Les relations entre policiers et citoyens peuvent être bonnes ou mauvaises, a fortiori d’un pays à l’autre, comme l’indique l’étude comparative que vous venez de faire paraître avec le sociologue Dietrich Oberwittler … Mais que révèlent-elles dans tous les cas ?


Sebastian Roché : Politologue, directeur de recherche au laboratoire Politiques publiques, action politique, territoires (Unité CNRS/Université Grenobles-Alpes/Sciences Po Grenoble).


Sebastian Roché : La confiance qu’une population accorde aux forces de l’ordre est un facteur de cohésion sociale. Plus les citoyens perçoivent l’action des policiers comme légitime, plus ils adhèrent à leurs institutions. Et réciproquement, vous serez d’autant plus enclin à soutenir votre police si vous soutenez le régime politique. Ces effets peuvent sembler évidents, mais jusqu’à présent, l’essentiel de la littérature scientifique portait sur les États-Unis – les polices municipales américaines, donc –, tandis que nous avons comparé des pays comme la France, l’Allemagne, la Turquie, le Nigeria ou encore le Japon…

Des instruments de mesure de la légitimité, nouveaux et standardisés, ont vu le jour avec le projet Eurojustis (soutenu par l’Agence nationale de la recherche), et ont pu être utilisés dans nombre de nations. Ce travail nous permet de montrer que les relations entre une police et une population varient selon le contexte national (la culture, le fonctionnement des institutions…), et de proposer des pistes pour améliorer la situation, notamment en France et en Europe.
De façon plus fondamentale, nous espérons contribuer à l’analyse de la légitimité politique et de ses ressorts, de ce qui fait qu’une personne adhère à l’ordre politique ou au contraire le rejette, voire le combat.

Quelles sont les grandes tendances à travers le monde, pourquoi fait-on confiance ou non à sa police ?

S. R. : L’égalité de traitement est un pilier majeur de la production de la confiance, qu’il faut entendre en deux sens.
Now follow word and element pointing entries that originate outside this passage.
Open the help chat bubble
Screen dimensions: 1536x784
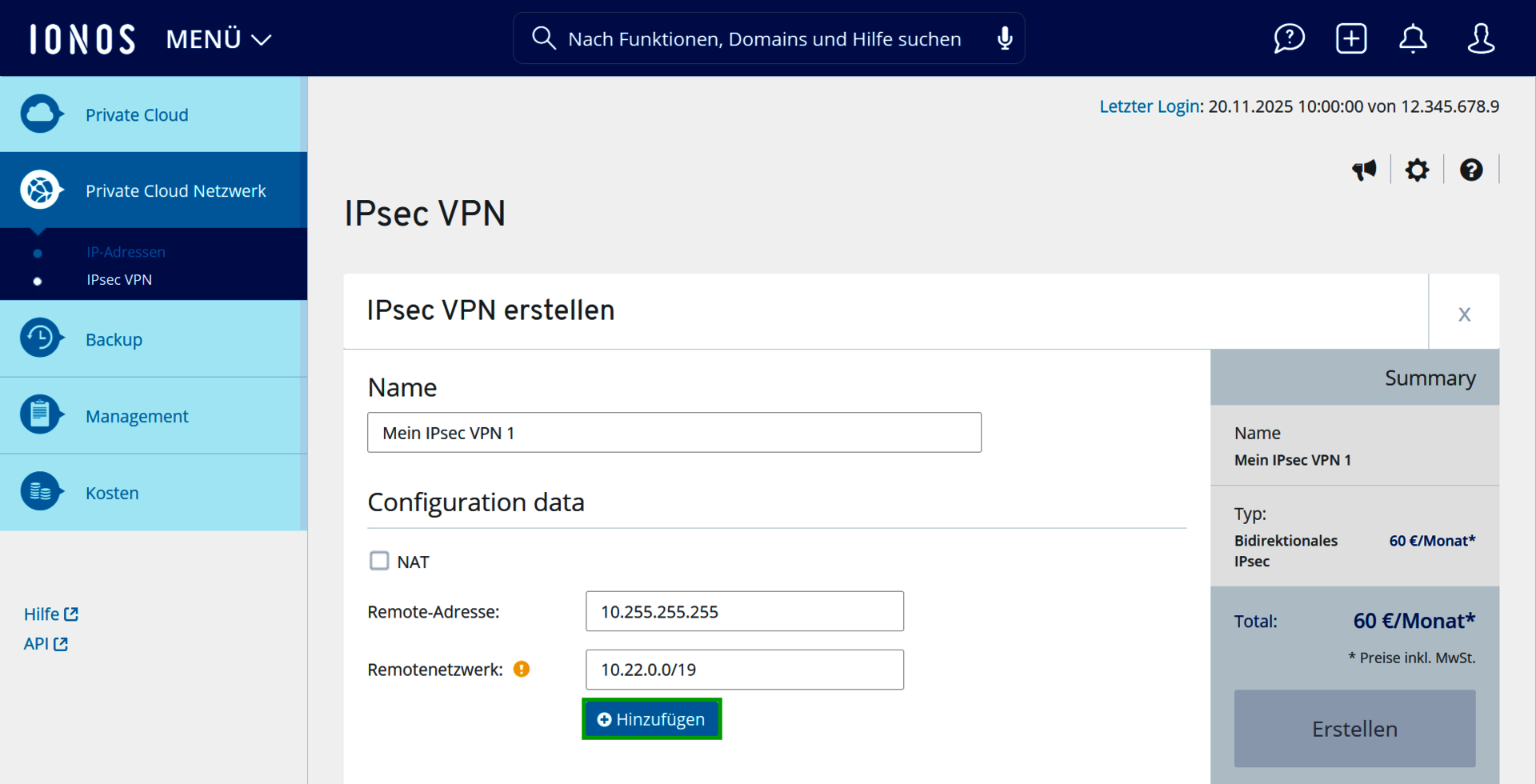[x=1289, y=38]
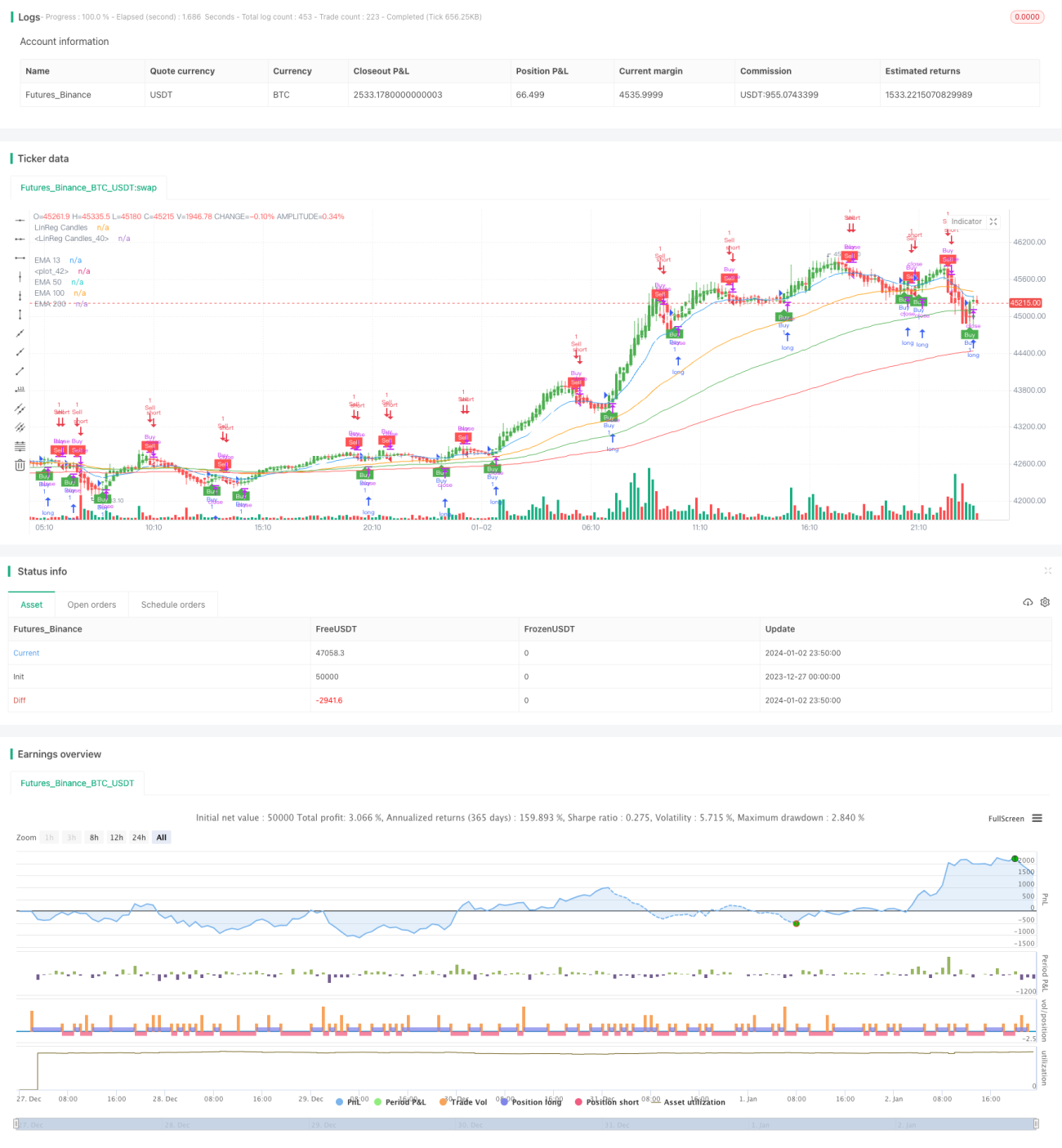Open the earnings chart hamburger menu

pyautogui.click(x=1037, y=818)
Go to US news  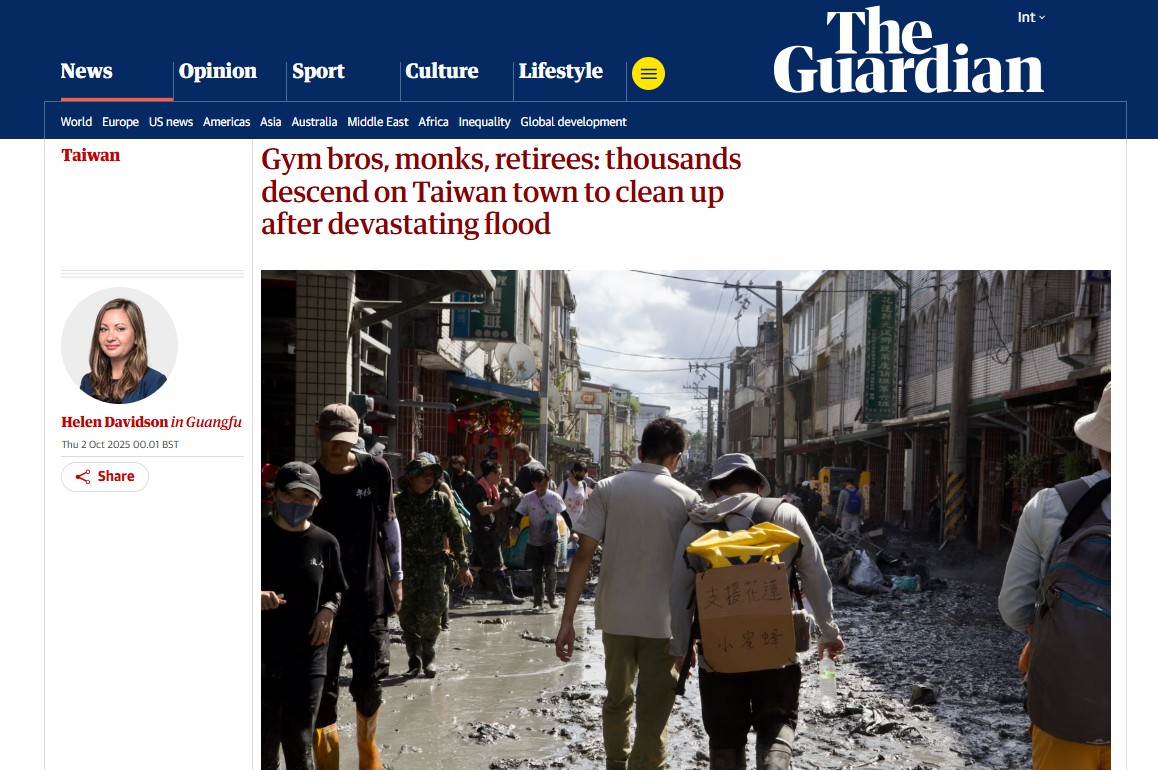coord(171,122)
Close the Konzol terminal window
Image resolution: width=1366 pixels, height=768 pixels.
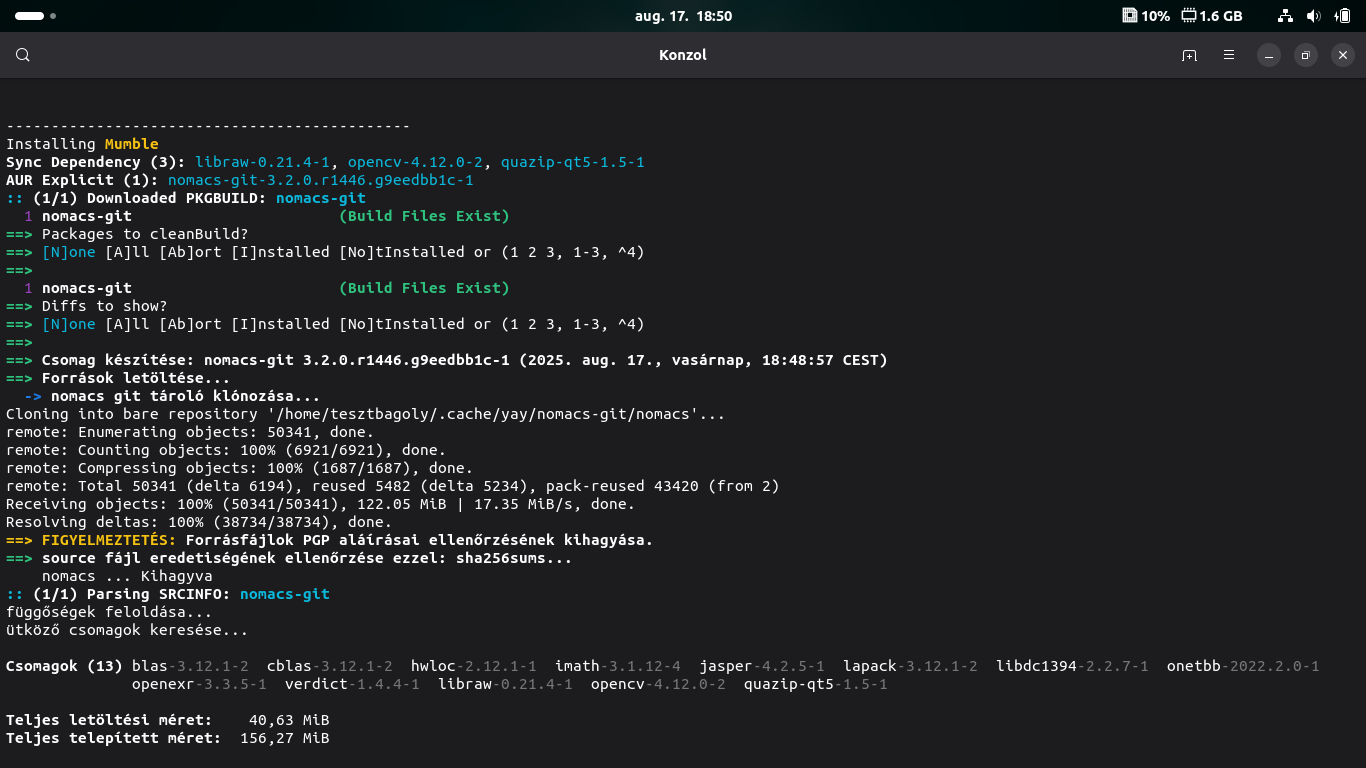click(1343, 55)
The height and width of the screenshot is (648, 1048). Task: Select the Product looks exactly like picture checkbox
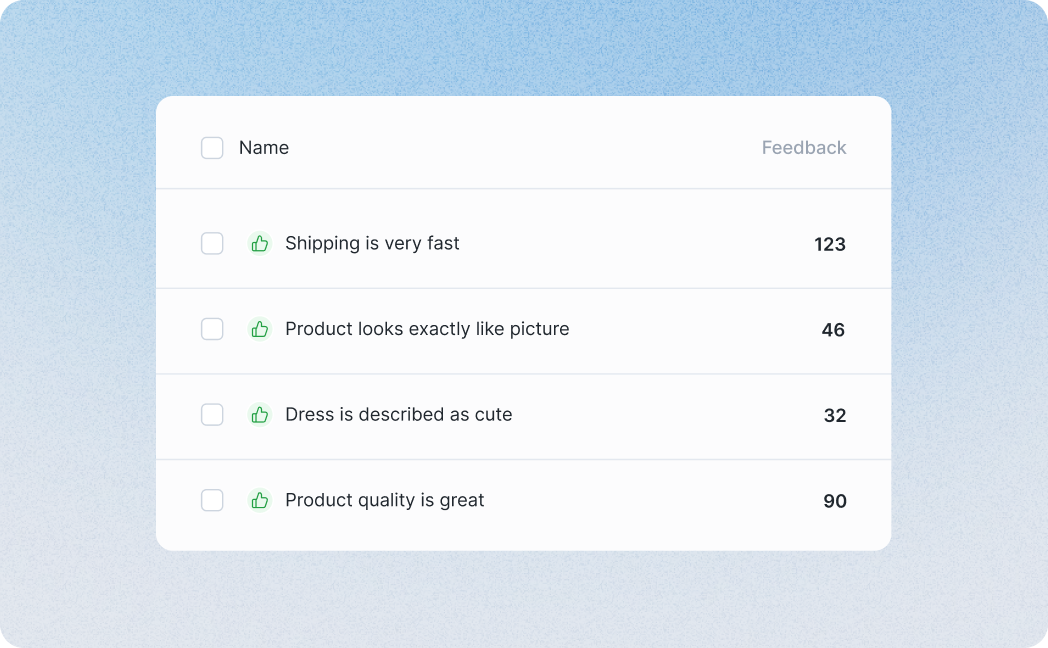[x=212, y=329]
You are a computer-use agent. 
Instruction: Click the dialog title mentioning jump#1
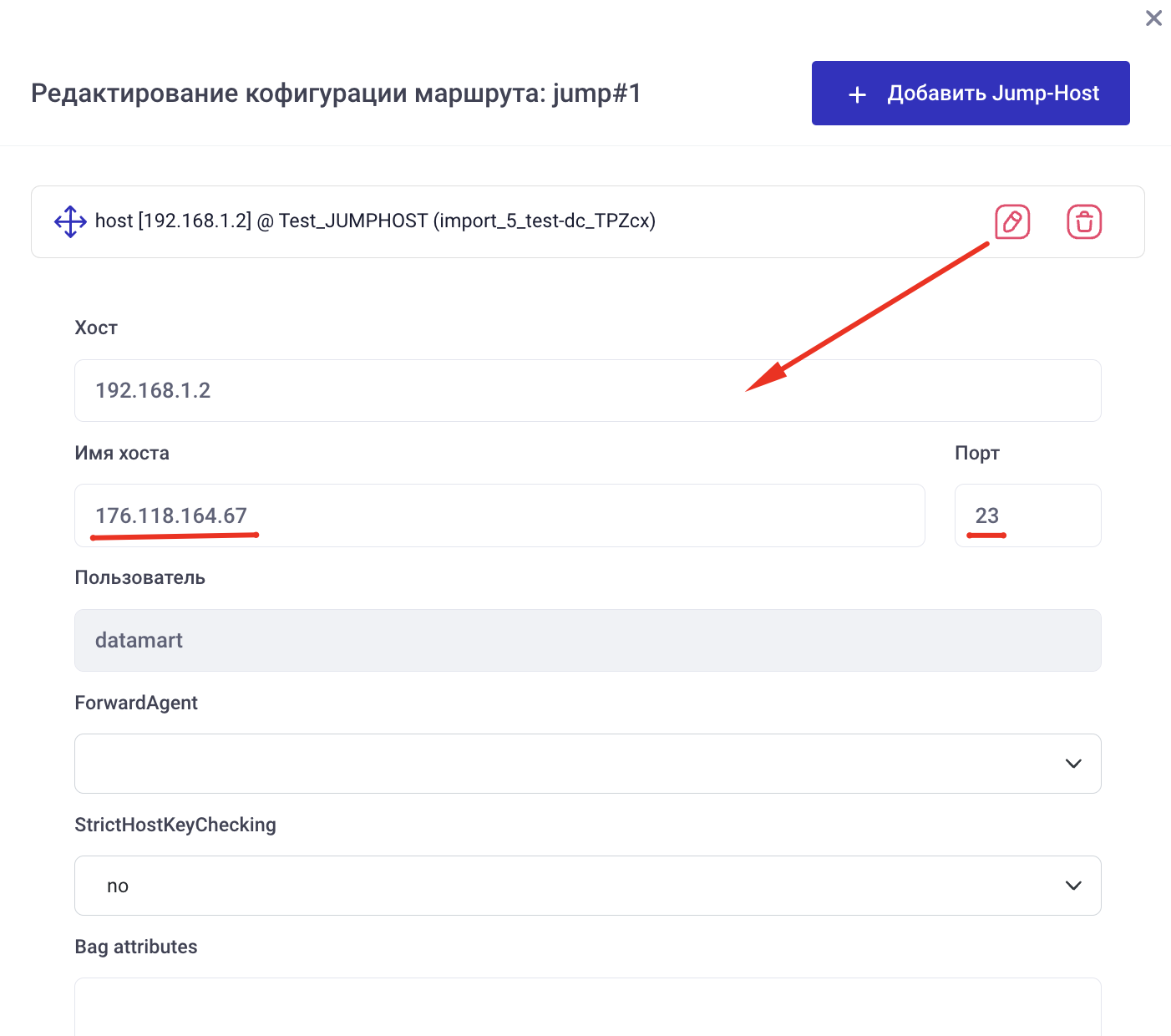click(336, 93)
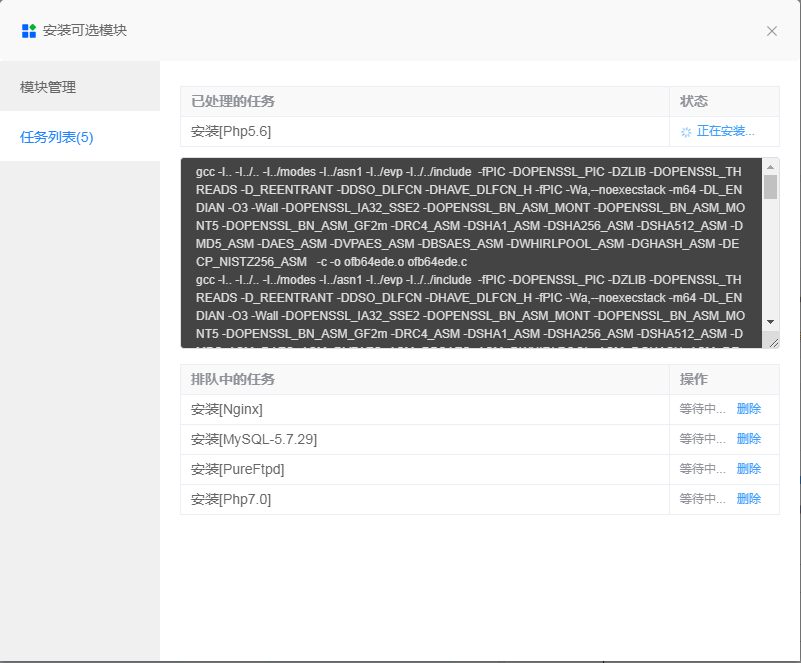Click the spinning install progress icon
The width and height of the screenshot is (801, 663).
(686, 131)
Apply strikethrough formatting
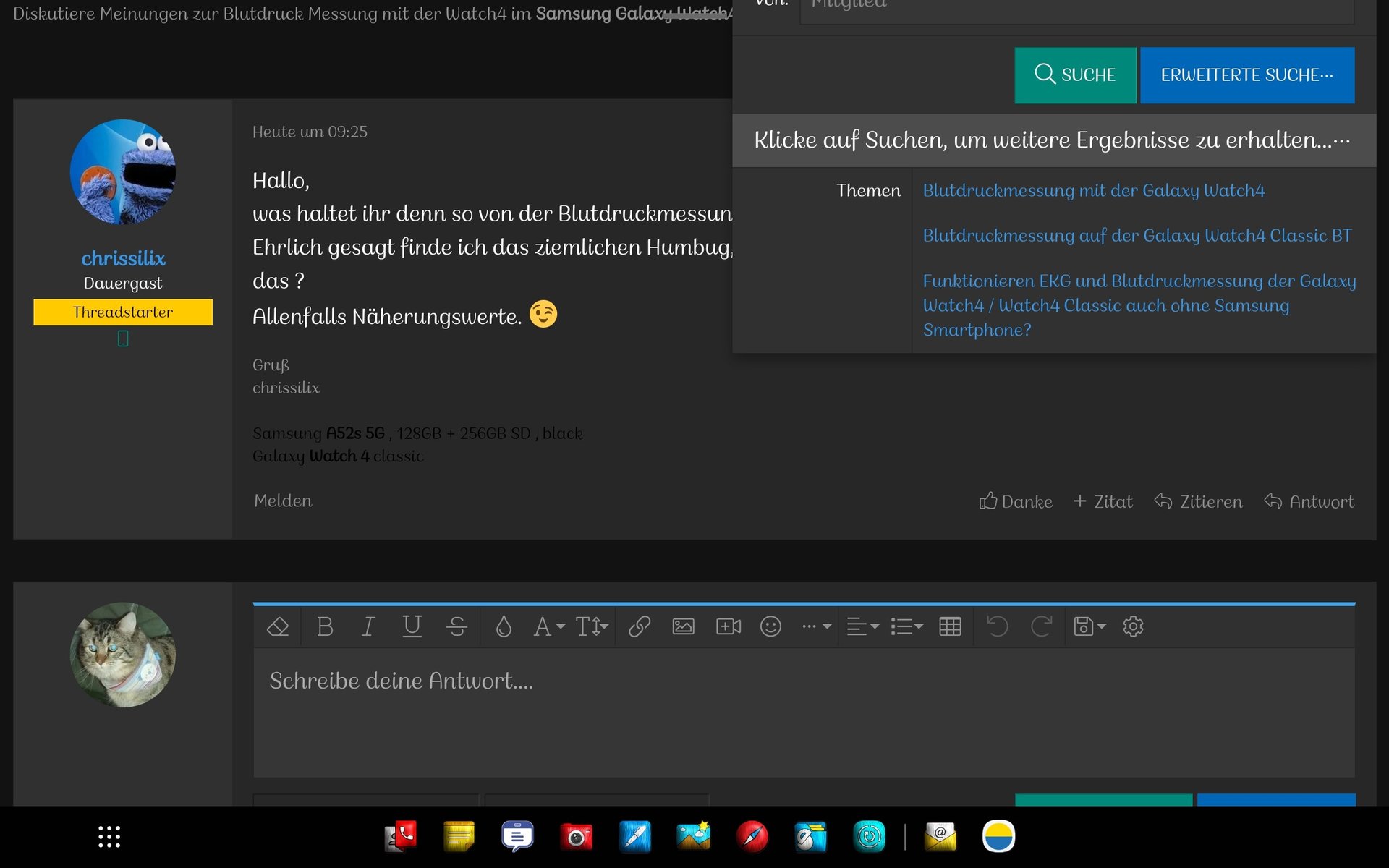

Il y a d’abord ce qui a trait à la « justice distributive » de la police : c’est, en particulier, l’égalité devant le fait d’être contrôlé, ou aidé, par la police. De manière générale, ce principe est rarement respecté. Dans les pays où les contrôles sont fréquents, certaines catégories de la population, les minorités, sont davantage ciblées que d’autres. Ça n’est pas toujours volontaire, beaucoup de policiers sont sincères lorsqu’ils disent ne pas faire de discrimination, mais il existe des biais inconscients ou des routines professionnelles… À l’inverse, certains comportements policiers peuvent être volontairement discriminants ou stigmatisants. Ensuite, il y a la question de l’inégalité de traitement durant un face-à-face, la « justice procédurale ». Concrètement, il s’agit de la façon dont se déroule un contrôle, qui joue un rôle majeur pour l’établissement de la confiance : êtes-vous respecté ? Avez-vous la possibilité d’exprimer votre point de vue ? Évidemment, la situation est critique dans les régimes autoritaires : la population, et les minorités persécutées, n’accordent guère de légitimité à la police, tandis que les partisans du régime lui font généralement confiance… Mais ces deux mécanismes – distributif et procédural – sont également à l’œuvre dans les démocraties.